**What to work on:**
• A. In the Education for Sustainability module description, which organization is said to have ESD as a key focus?
• B. Pick up the Education for Sustainability module description after its final sentence and carry it on in the same style.

**Text section:**
* * * *

EQ316-15 Education for Sustainability

Department
Education Studies
Level
Undergraduate Level 3
Module leader
Nicholas Lee
Credit value
15
Module duration
10 weeks
Assessment
100% coursework
Study location
University of Warwick main campus, Coventry
Introductory description

This module introduces and critically examines Education for Sustainable Development (ESD). It addresses ESD both as a global project and as a series of local initiatives.

Module web page

Module aims

Key questions running through the module are:
What is ESD and what change is it intended to make?
What theories and assumptions have informed the development of ESD ?
To what extent can it deliver its key objective of transforming citizens, societies and economies?
What procedures and approaches are involved in the implementation of ESD?
What difference can ESD make to curricula and pedagogy?
What effects has its introduction had in Early Years and Tertiary Education settings?
How can the effectiveness of ESD be evidenced? What evidence is there that ESD is effective?
What new developments in the field are presently under discussion?

Outline syllabus

This is an indicative module outline only to give an indication of the sort of topics that may be covered. Actual sessions held may differ.

Week 1: Introduction
This session will introduce and examine the concept of sustainability addressing its three intermeshing aspects — economy, society and environment. The need to address each of these three aspects at once is a basic principle of sustainability discourse. The difficulties in doing so will be highlighted through contemporary critiques of 'problem-solution' reasoning which emphasize the tenacity of 'wicked problems' of sustainability. This raises the question of how 'education', broadly understood, might contribute to achieving sustainability goals. A set of principles underlying Education for Sustainable Development (ESD) is presented.
Indicative reading:
Lee, N.M. (2013) Childhood and Biopolitics: Climate change, life processes and human futures. London. Palgrave Macmillan. Chapters 6 and 7
Week 2: ESD as a Global Project
ESD is a key focus of the United Nations Educational Scientific and Cultural Organization (UNESCO). It is also threaded through United Nations Sustainable Development Goals (2017). Through a range of initiatives and interventions, UNESCO seeks to influence and inspire change in the nature and role of education with the aim of transforming global society. In this session we ask:

  • to what extent does this global ESD project embody the principles laid out in our introduction?
  • what measures of success might be applied to ESD?
  • To what extent can it address existing differences between global regions?
    Indicative reading:
    Lesley LeGrange 'Environmental Education after Sustainability' in Jickling, B. and Sterling, S. (2017) Post-Sustainability and Environmental Education: Remaking Education for the Future'. London. Palgrave Macmillan.
    Week 3: ESD - Critical Voices
    ESD as a global project has attracted some criticism. It has been argued that ESD tends to ignore the effects of financial capital in its 'neo-liberal phase', that it has not proved as democratically inclusive as it might have been and that it prepares populations of different global regions for different and unequal futures. In this session we articulate these critiques, assess the evidence for them and consider what, if anything, might be done to address them.

* * * *

**Data segment:**

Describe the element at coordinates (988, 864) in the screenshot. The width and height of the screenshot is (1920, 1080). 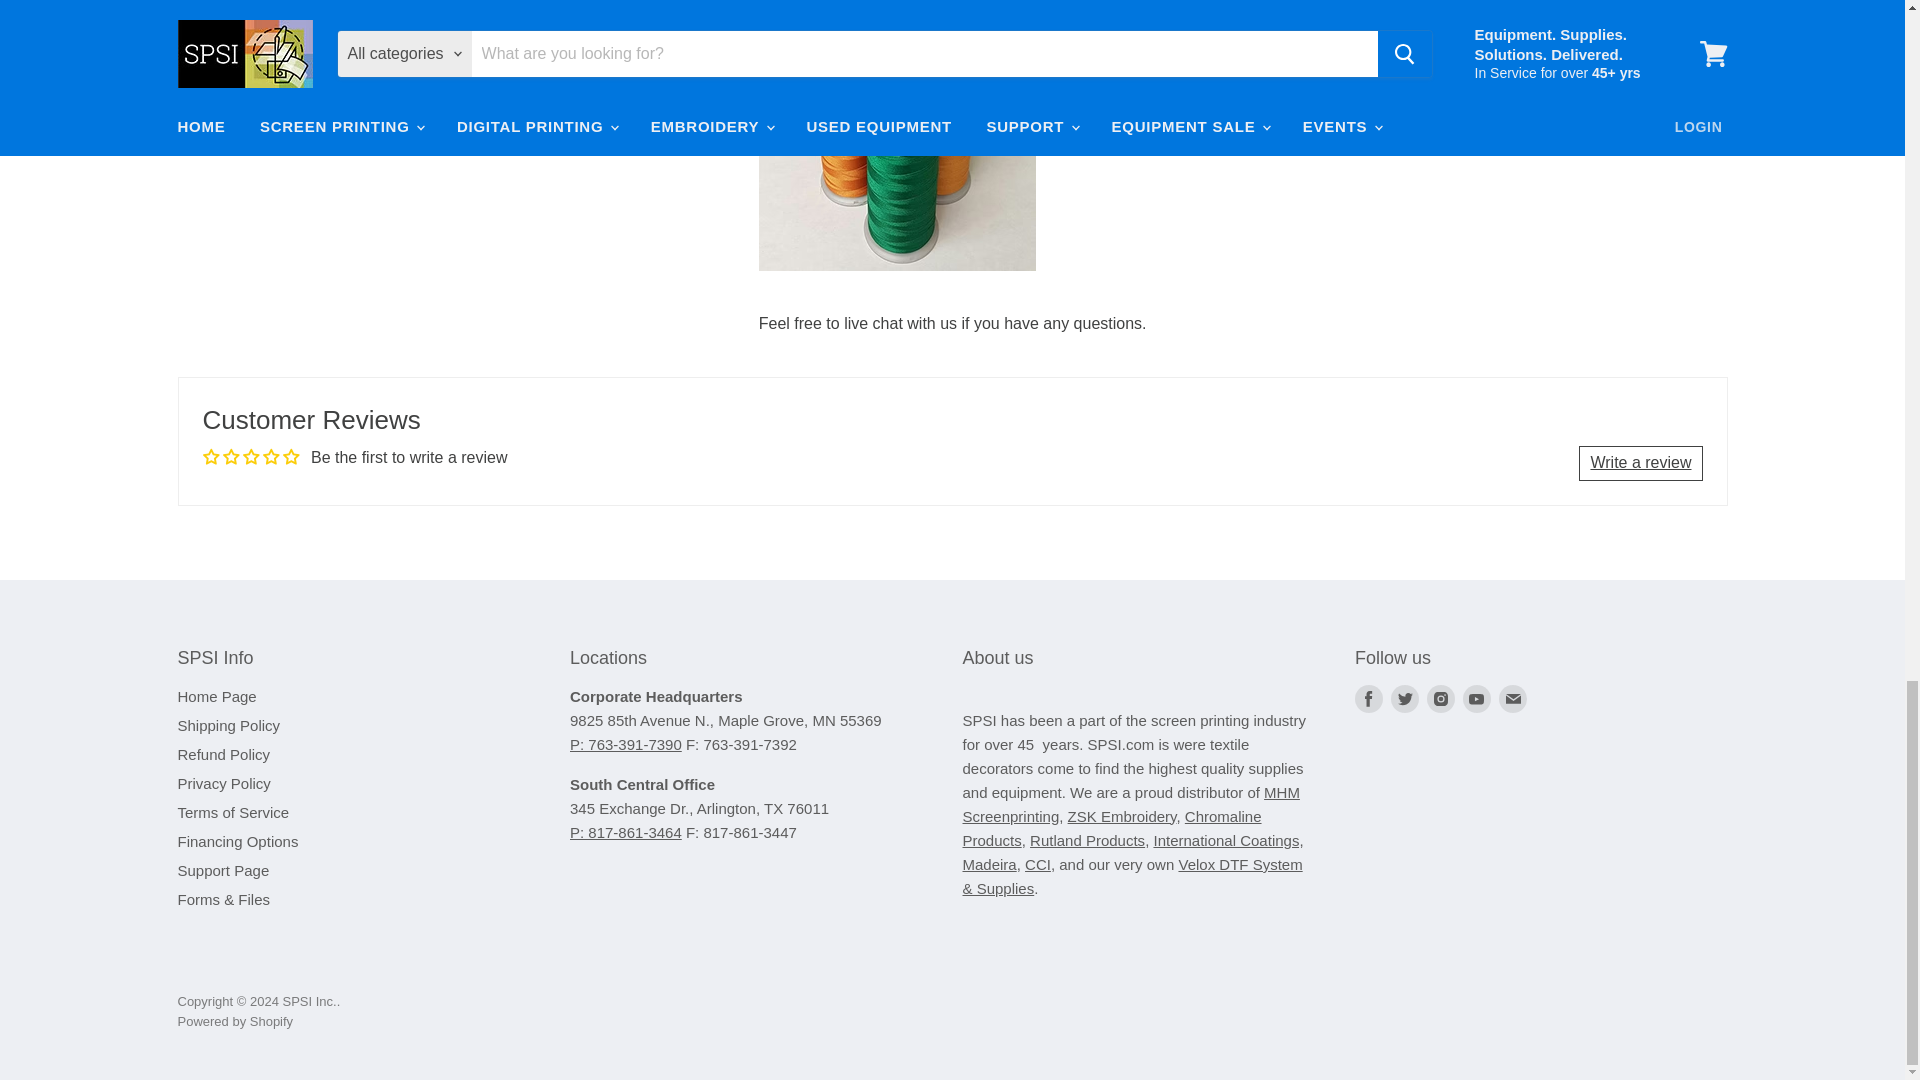
I see `Madeira Polyneon Embroidery Thread` at that location.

* * * *

**Expected answers:**
• A. The United Nations Educational Scientific and Cultural Organization (UNESCO).

• B.
    Indicative Reading:
    Hellberg, S. and and Knutson, B. (2018) Sustaining the Life Chance Divide: Education for sustainable development and the global biopolitical regime. Critical Studies in Education, 59(1): 93-107
    Week 4: ESD and Curricula
    It is clear that ESD requires teachers and learners to understand issues in systemic rather than uni-directional causal terms and to appreciate and become skilled in connecting and reframing information from diverse sources and communities. Quite how this is to be achieved remains unclear and is likely to vary with circumstances. This session explore a range of approaches to setting ESD curricula.
    Indicative Reading:
    Barthes, A. and Lange, J.M. (2018) Researchers' positions and construction of curricula of education for sustainable development in France. Journal of Curriculum Studies. 50 (1): 96-112
    Week 5: ESD and Pedagogy
    If ESD is to meet its objectives, it will need to make considerable changes to standard relationships between teaching and learning activities and roles. In this session we ask how educational institutions might respond to this need and how new pedagogical approaches might link with and embody ESD principles.
    Indicative Reading:
    Lozano, R., Merrill, M. , Sammalisto, K., Cuelemans, K., and Lozano, F.J. (2017) Connecting Competences and Pedagogical Approaches for Sustainable Development in Higher Education: A Literature Review and Framework Proposal. Sustainability, 9 (10): 1889
    Week 6: ESD and Early Childhood Education
    The younger the child, the longer and more deeply their life will be affected by sustainability issues. But are some children too young to learn about these matters? Early Childhood Education is one of the hotspots of practical ESD development in which these issues are addressed. This session surveys a range of approaches to ESD in the early years. It pays particular attention to the affective and embodied dimensions of such practice.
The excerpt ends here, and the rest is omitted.